The following example shows how to call the multigrid routine
/////////////////////////////////////////////////////////////////////
// get the user defined functions
/////////////////////////////////////////////////////////////////////

getf('mg.sci')


/////////////////////////////////////////////////////////////////////
// iterate until the residual has been reduced by a factor of 0.00001
// and allow a maximum of 100 iterations
/////////////////////////////////////////////////////////////////////

jac1 = 6;
jac2 = 6;
n_mg = 2;

/////////////////////////////////////////////////////////////////////
// define the system of equations
/////////////////////////////////////////////////////////////////////
p = 3;
n = 2^p-1;
y0 = zeros(n+2,n+2);
h = 1.0/(n+1);
x = sin(2*%pi*(0:n+1)'/(n+1))*sin(2*%pi*(0:n+1)/(n+1));
b = 8*%pi^2*h^2*x;

/////////////////////////////////////////////////////////////////////
// solve the system and keep track of the time (stored in t) and
// number of iterations required to solve the problem (stored in s)
/////////////////////////////////////////////////////////////////////
y = y0
for i = 1:n_mg
  y = mgv(y, b, jac1, jac2);
end;

  • Modify the above code so that it solves the model problem for varying size p (1 ≤ p ≤ 7).
  • Run the code and calculate the discretisation error for each value of p. Do you see the expected O(h2) discretisation error? You may need to adjust the n_mg parameter.
  • Rerun the code and time the results. Theoretically you should see that the timing is O(m); i.e.. it is optimal. In practise though the SCILAB timing routine is not particularly accurate and it is a little hard to verify the timing results. However it is clear that this method beats both Gaussian elimination and the conjugate gradient method.
Exercise: 4 (Preconditioned Conjugate Gradient)
In the final exercise we look at the use of the preconditioned conjugate gradient method.
  • Define a Jacobi preconditioner as follows
    /////////////////////////////////////////////////////////////////////
    // Define a Jacobi preconditioner. Note that we map the x vector onto
    // the 2D grid to define the Jacobi preconditioner. This means that we
    // define a mapping between two different sparse grid storage formats,
    // for larger applications we should try to avoid this
    /////////////////////////////////////////////////////////////////////
    function z=jacobi(b,it)
    
        // get the grid size
    
        [nr, nc] = size(b);
        m = sqrt(nr); n = m+2;
    
        // map onto the grid (including the boundary layer)
    
        f = zeros(m+2, m+2)
        f(2:m+1, 2:m+1) = matrix(b,m ,m)
        x = zeros(f);
    
        // apply the jacobi algorithm
    
        w = 2/3
        for i=1:it
          x_sum =  x(1:n-2,2:n-1) + x(3:n,2:n-1);
          x_sum = x_sum +  x(2:n-1,1:n-2) + x(2:n-1,3:n);
          x(2:n-1,2:n-1)=(1-w)*x(2:n-1,2:n-1) + (w/4)*(x_sum+f(2:n-1,2:n-1));
        end;
    
        // convert the storage back into the original format
    
        z = matrix(x(2:m+1, 2:m+1), nr, nc);
    endfunction;
    
    
    To pass the preconditioner into the pcgsol routine use
    deff('[z]=precond(x)','z=jacobi(x, 3)');
    
    
    Now rerun the experiment described in Exercise 2 and compare the total number of iterations to the case where there was no preconditioner.
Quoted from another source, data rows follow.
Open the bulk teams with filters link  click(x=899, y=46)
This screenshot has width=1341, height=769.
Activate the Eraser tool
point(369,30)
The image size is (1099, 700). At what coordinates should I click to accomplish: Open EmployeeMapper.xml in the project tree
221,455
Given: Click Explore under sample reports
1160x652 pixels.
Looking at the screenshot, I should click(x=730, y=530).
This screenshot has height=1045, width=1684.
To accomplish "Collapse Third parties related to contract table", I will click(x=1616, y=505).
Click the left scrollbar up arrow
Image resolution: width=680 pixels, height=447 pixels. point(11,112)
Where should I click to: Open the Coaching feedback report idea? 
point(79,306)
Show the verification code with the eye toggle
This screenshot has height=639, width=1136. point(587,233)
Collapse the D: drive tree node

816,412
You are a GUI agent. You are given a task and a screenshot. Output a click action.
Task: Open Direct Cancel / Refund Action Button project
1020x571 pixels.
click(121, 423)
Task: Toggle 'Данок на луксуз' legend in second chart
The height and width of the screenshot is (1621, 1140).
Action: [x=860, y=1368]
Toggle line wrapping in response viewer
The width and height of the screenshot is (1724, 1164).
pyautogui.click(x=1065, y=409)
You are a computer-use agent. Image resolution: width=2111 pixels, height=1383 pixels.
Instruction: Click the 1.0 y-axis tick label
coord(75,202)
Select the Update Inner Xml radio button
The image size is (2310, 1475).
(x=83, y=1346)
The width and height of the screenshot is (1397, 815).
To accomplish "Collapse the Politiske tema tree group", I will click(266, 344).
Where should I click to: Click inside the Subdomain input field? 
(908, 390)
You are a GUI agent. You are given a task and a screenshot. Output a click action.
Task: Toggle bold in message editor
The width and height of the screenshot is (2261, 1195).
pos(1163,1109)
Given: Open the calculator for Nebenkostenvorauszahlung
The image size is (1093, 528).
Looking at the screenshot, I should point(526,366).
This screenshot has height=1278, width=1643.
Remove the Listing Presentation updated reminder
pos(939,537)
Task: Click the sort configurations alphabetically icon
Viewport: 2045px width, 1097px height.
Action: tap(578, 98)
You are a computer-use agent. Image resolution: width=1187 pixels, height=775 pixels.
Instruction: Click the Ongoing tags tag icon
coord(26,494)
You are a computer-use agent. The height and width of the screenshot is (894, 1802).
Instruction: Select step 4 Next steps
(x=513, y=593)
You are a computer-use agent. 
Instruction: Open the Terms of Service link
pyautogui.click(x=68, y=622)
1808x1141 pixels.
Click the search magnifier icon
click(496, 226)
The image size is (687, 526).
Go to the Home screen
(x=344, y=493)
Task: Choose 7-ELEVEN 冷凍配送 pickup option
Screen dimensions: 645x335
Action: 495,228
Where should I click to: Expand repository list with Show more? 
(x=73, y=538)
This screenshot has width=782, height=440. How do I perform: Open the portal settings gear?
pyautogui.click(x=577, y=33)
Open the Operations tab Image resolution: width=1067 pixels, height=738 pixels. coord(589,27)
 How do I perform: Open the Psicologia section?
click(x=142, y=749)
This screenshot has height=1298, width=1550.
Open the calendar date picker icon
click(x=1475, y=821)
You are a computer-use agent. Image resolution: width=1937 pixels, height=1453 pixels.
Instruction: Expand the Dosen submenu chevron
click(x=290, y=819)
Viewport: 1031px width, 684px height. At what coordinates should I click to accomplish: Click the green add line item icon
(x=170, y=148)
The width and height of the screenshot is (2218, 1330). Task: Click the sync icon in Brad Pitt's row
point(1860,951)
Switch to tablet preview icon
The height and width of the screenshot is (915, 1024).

You should find that using the Jacobi preconditioner has roughly halved the total number of iterations for n = 60. Each iteration of the conjugate gradient method is now more expensive, but the reduction in the total number of iterations means that we get an overall reduction in time.
  • Write a preconditioner that uses the multigrid method and repeat the above experiment. This time you should see that the total number of conjugate gradient iterations does not increase as n is increased. This is the ideal case.
    For an example like Poisson's equation using the multigrid method as a preconditioner is over-kill, it would be much quicker just to call the multigrid method itself. However, for more complex problems you need to choose the correct interpolation and restriction operators to get the optimal performance out of multigrid, and this is not always easy to do. In such cases it is recommend to use a simple multigrid algorithm, similar to one described above, as a preconditioner in combination with a Krylov subspace method such as the conjugate gradient method.